[WORK REQUEST]
Once every line holding "computer" in the listing below has been found, give their number and nothing more.

[RECORD EXTRACTS]
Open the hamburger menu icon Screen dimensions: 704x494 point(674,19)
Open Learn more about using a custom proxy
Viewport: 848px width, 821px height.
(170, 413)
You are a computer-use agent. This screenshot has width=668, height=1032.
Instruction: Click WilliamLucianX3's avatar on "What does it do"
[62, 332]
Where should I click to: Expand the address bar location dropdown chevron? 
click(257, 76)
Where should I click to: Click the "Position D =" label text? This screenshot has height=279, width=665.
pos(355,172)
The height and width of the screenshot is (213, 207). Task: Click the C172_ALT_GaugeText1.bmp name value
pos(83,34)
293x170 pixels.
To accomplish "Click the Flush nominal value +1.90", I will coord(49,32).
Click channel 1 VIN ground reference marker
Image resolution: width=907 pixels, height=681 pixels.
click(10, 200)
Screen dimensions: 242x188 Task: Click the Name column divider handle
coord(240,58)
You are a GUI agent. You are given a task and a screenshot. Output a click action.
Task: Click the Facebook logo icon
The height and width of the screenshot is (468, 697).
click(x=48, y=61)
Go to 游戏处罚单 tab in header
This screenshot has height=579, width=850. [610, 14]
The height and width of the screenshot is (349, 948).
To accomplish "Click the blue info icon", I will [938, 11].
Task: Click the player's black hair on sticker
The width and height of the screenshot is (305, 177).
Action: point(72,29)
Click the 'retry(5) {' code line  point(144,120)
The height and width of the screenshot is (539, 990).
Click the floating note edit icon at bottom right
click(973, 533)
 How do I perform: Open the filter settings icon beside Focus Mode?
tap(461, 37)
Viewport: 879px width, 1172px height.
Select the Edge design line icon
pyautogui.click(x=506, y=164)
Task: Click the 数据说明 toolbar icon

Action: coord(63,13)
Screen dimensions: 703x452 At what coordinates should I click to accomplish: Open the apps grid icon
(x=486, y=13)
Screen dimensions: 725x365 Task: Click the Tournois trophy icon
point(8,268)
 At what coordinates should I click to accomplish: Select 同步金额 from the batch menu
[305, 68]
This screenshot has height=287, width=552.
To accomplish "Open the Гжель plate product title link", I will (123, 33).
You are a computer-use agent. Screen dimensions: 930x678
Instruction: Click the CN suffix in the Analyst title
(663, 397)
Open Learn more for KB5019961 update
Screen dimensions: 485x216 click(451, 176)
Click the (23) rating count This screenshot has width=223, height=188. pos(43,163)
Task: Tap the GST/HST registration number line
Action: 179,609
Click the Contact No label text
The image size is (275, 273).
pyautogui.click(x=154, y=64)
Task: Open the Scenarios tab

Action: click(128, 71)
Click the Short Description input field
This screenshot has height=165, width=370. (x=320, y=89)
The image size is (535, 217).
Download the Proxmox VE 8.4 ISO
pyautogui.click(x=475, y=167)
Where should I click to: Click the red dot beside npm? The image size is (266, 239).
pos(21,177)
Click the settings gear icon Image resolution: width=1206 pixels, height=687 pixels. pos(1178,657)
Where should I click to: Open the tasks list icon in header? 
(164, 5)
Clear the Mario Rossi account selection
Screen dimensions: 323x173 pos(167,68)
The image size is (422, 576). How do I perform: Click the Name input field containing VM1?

[WRITTEN SOLUTION]
2